** begin SOURCE **

Study Suggests Commercial Electric Trucks Will Have Huge Benefits​

Tesla Semi



Moving away from diesel-powered haulers will greatly reduce greenhouse gas and particulate emissions.​



The diesel trucks that deliver all the necessities of modern life have a huge impact on air quality and public health. Even though diesel trucks account for a small fraction of vehicles, they are responsible for almost one-third of motor-vehicle CO2 emissions.

Tesla-Semi-Study.jpg
Left: Tesla Semi (Source: Tesla); Right: Research Study (Source: Lawrence Berkeley National Laboratory)
The Tesla Semi is just one of the electric trucks being tested on the highways. Daimler, Volvo and other truck-makers have been running pilots of electric trucks for years, but fleet operators are only now beginning to put in serious orders. PepsiCo said in March that it expects to take delivery of 15 Tesla Semi electric trucks by the end of this year. Last September, Walmart Canada tripled its existing order for Tesla Semis to 130 units.

It’s a start, but according to the American Trucking Associations, there were almost 4 million Class 8 trucks in operation in the US in 2019, the vast majority of them diesel-powered. Battery costs are often cited as a barrier to faster adoption of electric alternatives, but a new analysis concludes that a lack of appropriate policies around adoption incentives, charging infrastructure, and electricity pricing are what’s holding back widespread electrification.

Researchers from the DOE’s Lawrence Berkeley National Laboratory and the University of California, Los Angeles recently published a study that makes the case for prioritizing public policy to help electrify long-haul trucking, which would deliver huge reductions in emissions.

The study analyzes the total cost of ownership (TCO) of an electric long-haul truck compared to a diesel. Using the current price of a battery pack and assuming a 375-mile range, the researchers found that the TCO for an electric long-haul truck is 13% lower per mile, which translates to a net savings of $200,000 over the life of the truck.

** end SOURCE **

STATED EXERCISE 1:
Answer these questions from the article on electric trucks:
(a) What share of motor-vehicle CO2 emissions are diesel trucks responsible for?
(b) How many Tesla Semis does Walmart Canada now have on order?
(c) What driving range did the researchers assume in their cost analysis?
The article and the entries are unrelated to each other.

** begin DATA TO PROCESS **

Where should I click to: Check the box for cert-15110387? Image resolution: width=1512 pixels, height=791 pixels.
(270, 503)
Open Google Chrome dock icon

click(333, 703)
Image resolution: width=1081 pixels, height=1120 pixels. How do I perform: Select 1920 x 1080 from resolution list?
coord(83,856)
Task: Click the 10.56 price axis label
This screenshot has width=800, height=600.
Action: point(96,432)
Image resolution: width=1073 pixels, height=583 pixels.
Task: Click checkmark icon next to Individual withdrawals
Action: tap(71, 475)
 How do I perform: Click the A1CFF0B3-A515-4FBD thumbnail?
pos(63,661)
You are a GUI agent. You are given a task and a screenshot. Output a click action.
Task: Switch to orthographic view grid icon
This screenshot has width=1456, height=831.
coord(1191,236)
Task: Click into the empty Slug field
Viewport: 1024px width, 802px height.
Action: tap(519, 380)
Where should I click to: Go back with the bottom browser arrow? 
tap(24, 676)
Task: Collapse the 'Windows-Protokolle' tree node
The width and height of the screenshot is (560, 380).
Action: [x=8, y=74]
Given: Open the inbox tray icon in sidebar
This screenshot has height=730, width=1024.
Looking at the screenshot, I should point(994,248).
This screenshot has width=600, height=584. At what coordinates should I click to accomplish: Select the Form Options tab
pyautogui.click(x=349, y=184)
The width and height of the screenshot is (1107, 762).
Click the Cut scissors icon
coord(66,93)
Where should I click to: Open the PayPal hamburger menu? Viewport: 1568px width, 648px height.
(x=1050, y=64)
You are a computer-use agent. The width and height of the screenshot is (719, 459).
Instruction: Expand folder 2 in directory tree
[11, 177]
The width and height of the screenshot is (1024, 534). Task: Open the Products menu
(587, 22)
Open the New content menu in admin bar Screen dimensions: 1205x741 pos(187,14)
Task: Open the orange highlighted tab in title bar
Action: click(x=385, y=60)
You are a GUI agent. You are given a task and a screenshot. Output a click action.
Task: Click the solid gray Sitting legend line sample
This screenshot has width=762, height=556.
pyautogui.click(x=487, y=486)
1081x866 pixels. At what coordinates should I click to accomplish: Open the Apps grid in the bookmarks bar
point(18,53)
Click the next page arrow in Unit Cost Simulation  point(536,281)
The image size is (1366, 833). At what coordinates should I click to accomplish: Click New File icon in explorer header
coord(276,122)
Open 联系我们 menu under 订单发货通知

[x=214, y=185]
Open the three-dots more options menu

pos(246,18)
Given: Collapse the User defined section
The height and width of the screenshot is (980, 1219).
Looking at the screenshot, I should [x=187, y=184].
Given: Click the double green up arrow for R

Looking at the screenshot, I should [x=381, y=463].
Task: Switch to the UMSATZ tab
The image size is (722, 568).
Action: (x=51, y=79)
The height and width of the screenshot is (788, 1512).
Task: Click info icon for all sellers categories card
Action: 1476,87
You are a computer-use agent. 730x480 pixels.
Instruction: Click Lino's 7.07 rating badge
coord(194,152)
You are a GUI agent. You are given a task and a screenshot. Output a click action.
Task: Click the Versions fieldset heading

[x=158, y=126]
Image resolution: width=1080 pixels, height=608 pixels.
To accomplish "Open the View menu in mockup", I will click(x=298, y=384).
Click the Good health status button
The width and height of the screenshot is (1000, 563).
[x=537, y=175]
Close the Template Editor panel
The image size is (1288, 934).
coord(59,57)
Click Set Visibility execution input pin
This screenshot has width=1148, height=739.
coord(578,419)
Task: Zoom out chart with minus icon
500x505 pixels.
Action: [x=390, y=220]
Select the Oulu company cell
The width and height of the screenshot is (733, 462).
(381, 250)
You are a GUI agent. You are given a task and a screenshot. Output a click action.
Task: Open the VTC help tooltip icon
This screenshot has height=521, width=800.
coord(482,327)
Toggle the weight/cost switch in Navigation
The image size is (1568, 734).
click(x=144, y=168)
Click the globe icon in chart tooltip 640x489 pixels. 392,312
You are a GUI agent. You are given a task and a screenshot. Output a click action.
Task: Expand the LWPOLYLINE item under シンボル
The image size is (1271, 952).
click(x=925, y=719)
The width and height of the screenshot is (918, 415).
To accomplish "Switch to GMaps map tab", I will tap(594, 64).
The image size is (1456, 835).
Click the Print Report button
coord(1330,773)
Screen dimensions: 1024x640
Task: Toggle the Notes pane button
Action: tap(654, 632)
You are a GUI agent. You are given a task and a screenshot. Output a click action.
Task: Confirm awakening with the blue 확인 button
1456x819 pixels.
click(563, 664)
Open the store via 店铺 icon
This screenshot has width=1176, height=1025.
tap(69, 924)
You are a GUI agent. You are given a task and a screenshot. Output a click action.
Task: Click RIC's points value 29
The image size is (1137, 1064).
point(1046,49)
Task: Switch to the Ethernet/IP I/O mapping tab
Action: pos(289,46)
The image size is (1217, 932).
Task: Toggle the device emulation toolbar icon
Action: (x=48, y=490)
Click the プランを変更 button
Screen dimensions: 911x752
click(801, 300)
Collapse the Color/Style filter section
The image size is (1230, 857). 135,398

** end DATA TO PROCESS **

STATED EXERCISE 2: Rename "Print Report" to "Export Report" in the entries starting at the line "The width and height of the screenshot is (918, 415)." and ending at the last line of the entries, keeping everything else the same. Give only those lines.

OUTPUT 1:
(a) Almost one-third
(b) 130 units
(c) 375 miles

OUTPUT 2:
The width and height of the screenshot is (918, 415).
To accomplish "Switch to GMaps map tab", I will tap(594, 64).
The image size is (1456, 835).
Click the Export Report button
coord(1330,773)
Screen dimensions: 1024x640
Task: Toggle the Notes pane button
Action: tap(654, 632)
You are a GUI agent. You are given a task and a screenshot. Output a click action.
Task: Confirm awakening with the blue 확인 button
1456x819 pixels.
click(563, 664)
Open the store via 店铺 icon
This screenshot has width=1176, height=1025.
tap(69, 924)
You are a GUI agent. You are given a task and a screenshot. Output a click action.
Task: Click RIC's points value 29
The image size is (1137, 1064).
point(1046,49)
Task: Switch to the Ethernet/IP I/O mapping tab
Action: pos(289,46)
The image size is (1217, 932).
Task: Toggle the device emulation toolbar icon
Action: (x=48, y=490)
Click the プランを変更 button
Screen dimensions: 911x752
click(801, 300)
Collapse the Color/Style filter section
The image size is (1230, 857). 135,398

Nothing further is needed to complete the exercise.